Probing with antibodies and detection of the bands (blocking and detection of the antigen by HRP reaction) - an example performed at MBL

Step-by-step procedure:

  1. Place the membrane in blocking buffer and incubate at room temperature for 1 hour (or at 4°C overnight) with shaking.
  2. Wash the membrane with washing buffer 3 times (5 minutes each time).
  3. Place the membrane in primary antibody solution diluted in 1% BSA in Tween PBS, pH 7.2, and incubate at room temperature for 1 hour with shaking.
  4. Wash the membrane with washing buffer 3 times (10 minutes each time).
  5. Place the membrane in secondary antibody diluted in 1% BSA in Tween PBS, pH 7.2, and incubate at room temperature for 1 hour with shaking.
  6. Wash the membrane with washing buffer 3 times (10 minutes each time).
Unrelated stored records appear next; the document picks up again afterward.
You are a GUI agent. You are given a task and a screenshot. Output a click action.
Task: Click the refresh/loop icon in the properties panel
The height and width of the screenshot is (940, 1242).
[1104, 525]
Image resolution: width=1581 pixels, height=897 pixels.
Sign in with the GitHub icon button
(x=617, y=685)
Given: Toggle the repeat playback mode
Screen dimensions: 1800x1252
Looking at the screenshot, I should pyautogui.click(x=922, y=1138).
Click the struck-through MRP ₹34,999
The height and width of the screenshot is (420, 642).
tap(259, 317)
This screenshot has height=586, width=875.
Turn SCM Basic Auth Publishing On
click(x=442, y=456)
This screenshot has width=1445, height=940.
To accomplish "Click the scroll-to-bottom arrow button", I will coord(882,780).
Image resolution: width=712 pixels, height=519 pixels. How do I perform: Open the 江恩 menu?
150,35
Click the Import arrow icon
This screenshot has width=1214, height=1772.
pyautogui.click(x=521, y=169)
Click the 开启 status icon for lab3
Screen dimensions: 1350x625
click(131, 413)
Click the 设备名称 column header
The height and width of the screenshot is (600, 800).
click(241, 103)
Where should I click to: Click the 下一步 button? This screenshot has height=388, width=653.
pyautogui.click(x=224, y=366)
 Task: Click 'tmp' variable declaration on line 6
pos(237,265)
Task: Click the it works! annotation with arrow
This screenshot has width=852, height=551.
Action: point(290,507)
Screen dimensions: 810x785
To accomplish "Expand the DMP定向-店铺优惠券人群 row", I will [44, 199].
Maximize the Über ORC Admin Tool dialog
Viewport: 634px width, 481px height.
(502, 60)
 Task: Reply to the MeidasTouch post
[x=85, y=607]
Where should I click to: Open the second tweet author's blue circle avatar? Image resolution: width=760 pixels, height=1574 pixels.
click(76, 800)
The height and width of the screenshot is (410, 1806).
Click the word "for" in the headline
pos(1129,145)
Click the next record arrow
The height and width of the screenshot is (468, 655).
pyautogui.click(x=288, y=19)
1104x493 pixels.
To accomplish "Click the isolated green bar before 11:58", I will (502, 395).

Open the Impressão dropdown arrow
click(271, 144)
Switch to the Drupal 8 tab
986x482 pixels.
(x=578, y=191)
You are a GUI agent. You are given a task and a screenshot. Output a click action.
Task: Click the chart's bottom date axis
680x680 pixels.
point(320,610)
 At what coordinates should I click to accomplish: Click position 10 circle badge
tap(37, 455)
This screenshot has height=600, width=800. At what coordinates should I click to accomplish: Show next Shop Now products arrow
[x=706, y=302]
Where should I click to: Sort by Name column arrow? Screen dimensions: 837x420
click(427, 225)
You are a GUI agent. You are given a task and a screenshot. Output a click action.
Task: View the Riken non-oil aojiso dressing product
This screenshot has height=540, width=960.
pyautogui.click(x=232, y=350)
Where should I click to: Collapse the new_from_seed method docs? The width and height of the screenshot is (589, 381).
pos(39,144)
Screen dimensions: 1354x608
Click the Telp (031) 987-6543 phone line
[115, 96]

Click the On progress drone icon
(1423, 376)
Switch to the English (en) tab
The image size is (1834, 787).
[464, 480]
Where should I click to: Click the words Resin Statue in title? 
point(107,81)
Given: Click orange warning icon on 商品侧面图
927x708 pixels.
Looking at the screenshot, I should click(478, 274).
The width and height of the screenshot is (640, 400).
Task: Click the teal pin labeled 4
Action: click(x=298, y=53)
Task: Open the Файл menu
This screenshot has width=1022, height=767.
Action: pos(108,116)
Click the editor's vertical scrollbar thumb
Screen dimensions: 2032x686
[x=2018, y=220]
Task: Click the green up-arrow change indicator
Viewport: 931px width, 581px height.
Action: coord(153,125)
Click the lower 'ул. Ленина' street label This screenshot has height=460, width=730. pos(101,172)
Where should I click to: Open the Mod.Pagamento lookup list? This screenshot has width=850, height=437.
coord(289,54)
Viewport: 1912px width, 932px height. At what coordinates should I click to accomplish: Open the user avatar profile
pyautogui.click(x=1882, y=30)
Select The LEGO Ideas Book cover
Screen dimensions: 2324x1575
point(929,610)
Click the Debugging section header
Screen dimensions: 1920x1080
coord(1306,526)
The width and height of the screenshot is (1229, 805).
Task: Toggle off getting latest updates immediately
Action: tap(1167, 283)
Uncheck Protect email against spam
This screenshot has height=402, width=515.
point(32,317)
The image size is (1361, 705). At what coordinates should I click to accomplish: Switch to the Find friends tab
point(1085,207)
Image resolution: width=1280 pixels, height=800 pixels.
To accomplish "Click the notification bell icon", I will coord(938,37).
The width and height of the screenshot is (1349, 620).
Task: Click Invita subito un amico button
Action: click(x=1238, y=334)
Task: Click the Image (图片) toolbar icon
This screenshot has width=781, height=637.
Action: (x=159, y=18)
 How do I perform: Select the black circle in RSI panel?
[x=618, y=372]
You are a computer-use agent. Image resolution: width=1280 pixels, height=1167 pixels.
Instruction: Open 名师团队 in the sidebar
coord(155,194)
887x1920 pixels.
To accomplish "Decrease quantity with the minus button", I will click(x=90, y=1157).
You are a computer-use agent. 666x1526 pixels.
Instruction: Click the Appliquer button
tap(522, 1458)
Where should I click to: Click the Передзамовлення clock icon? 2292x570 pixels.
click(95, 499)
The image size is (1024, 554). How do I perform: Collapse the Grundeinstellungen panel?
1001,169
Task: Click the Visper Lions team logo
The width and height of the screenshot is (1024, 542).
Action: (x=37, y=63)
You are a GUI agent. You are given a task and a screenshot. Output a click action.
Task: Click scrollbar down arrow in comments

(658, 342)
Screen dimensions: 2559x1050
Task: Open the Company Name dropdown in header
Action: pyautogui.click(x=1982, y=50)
  7. Chemiluminescence method: Prepare the chemiluminescence detection reagent according to the instruction manual. Place the membrane on a piece of plastic wrap, and add the reagent to the membrane. Allow it to stand for 1 minute, and remove the reagent using a pipette. Wrap the membrane in a piece of plastic wrap, remove any air bubbles, and place it under a chemiluminescence detection apparatus (e.g., CCD camera) for viewing.